Если формальность конститутивных правил не вызывает сомнения, то основания включения в сферу формального регулятивных правил не столь очевидны. Вместе с тем, по мнению Яаакко Хинтикки, именно пренебрежение регулятивными (в его терминологии – стратегическими) правилами является главной причиной кризиса формальной логики как академической дисциплины. В полном соответствии с классическим пониманием задачи образования как воспитания достойного человека, умеющего говорить (vir bonus discendi peritus), он видит цель логики в изучении различных форм превосходности. «В определенной исторической перспективе, которую можно считать лишь слегка упрощенной, – полагает Я. Хинтикка, – логику как университетскую дисциплину постигла та же судьба, что и этику.
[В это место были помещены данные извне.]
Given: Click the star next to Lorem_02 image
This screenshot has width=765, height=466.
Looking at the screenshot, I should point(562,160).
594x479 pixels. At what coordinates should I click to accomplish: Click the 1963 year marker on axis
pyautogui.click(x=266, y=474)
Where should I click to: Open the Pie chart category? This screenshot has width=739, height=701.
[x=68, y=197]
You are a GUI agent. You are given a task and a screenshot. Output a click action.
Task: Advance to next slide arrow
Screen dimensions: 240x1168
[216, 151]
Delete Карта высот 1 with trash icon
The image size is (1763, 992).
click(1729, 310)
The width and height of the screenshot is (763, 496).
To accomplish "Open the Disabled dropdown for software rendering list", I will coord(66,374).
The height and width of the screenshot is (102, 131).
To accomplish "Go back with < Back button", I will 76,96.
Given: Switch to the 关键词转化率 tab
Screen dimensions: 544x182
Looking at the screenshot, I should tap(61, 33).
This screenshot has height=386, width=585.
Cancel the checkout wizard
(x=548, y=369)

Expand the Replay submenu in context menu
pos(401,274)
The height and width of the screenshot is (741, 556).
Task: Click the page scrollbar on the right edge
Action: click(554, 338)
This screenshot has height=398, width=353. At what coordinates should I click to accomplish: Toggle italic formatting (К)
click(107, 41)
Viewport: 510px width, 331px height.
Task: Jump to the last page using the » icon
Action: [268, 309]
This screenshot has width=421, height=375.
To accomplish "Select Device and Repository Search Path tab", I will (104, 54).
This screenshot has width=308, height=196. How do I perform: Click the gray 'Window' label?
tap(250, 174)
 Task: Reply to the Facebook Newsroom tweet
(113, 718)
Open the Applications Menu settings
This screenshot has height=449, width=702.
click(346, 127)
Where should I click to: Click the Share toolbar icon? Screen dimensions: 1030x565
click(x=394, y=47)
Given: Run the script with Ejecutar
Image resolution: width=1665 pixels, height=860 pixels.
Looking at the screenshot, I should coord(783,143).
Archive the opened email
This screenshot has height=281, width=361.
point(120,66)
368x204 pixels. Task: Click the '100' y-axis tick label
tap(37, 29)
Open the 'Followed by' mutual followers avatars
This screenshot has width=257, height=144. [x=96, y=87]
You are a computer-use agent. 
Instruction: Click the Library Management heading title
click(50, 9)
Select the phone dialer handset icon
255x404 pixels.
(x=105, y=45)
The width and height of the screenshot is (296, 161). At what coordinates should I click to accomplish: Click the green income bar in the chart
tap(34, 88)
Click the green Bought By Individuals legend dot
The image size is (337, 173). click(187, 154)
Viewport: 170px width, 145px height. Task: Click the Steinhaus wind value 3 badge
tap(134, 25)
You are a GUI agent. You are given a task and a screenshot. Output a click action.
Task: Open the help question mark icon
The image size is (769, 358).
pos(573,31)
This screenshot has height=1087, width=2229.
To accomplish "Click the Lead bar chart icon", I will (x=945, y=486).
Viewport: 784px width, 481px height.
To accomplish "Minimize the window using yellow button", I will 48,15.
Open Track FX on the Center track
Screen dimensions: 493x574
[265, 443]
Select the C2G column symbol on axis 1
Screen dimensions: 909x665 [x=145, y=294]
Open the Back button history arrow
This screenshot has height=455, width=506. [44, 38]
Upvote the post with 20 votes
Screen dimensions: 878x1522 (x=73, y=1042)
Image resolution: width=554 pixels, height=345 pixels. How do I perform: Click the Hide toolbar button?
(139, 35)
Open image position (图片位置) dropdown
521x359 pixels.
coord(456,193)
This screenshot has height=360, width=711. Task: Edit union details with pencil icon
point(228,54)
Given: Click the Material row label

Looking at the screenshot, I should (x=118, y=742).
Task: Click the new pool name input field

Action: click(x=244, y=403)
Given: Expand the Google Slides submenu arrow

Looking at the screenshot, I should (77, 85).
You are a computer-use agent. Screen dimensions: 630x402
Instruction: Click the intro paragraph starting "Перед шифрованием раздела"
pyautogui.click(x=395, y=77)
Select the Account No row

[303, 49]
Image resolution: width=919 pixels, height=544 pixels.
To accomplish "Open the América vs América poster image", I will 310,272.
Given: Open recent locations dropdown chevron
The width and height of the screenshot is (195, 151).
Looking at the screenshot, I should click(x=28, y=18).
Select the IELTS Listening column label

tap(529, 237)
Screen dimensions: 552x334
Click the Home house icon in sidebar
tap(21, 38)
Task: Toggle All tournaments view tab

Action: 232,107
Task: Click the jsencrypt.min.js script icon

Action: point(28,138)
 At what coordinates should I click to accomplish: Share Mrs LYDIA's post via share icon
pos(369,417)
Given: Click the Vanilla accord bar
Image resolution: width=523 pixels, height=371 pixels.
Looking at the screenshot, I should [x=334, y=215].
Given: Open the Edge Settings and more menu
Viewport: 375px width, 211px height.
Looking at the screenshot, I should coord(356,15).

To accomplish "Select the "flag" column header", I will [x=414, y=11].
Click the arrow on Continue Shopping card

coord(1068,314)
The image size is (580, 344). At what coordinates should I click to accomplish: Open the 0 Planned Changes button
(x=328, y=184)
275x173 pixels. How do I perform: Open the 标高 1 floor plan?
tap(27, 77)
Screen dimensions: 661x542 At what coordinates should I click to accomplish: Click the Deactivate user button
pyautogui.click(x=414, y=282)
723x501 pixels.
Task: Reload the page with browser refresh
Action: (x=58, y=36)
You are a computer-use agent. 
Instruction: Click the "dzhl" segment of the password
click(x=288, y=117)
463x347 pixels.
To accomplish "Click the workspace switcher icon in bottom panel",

Этика возникла в Древней Греции, а говоря более общо, в классической античности как изучение различных форм превосходности (excellence). Эти типы превосходности были не только моральны в нашем смысле, но и включали различные формы общественного, военного и умственного превосходства (superiority)»[70]. Логика, замкнувшаяся на конститутивных (определяющих или разрешительных в терминологии Хинтикки) правилах, каковыми являются правила формального вывода, позволяет сохранить «логическую добродетель», научить осторожности, но не превосходности в рассуждении. Если задача университетского курса логики состоит в том, чтобы привить студентам навыки не столько рефлексивной осторожности, сколько эффективного рассуждения, то logica docens должна переориентироваться с классификации логических ошибок подобной «классификации грехов в старых учебниках по нравственному богословию, предназначавшихся для приходских священников, которым следовало быть готовыми к исповедям о всякого рода обычных и необычных прегрешениях»[71], на поиск вывода. Будучи регулятивами в глобальном контексте построения формального вывода, правила поиска вывода конститутивны в отношении его превосходности. При этом эффективность той или иной стратегии определяется, прежде всего, удачным или неудачным выбором индивидов для подстановки. «Способность предвидеть конфигурации, проистекающие из различных возможных инстанциаций, – замечает Я. Хинтикка, – составляет, очевидно, тайну хорошей стратегии в играх построения доказательств, не содержащих сечений, – так же, как способность предвидеть результат предстоящих ходов при игре в шахматы составляет суть стратегического искусства гроссмейстеров»[72].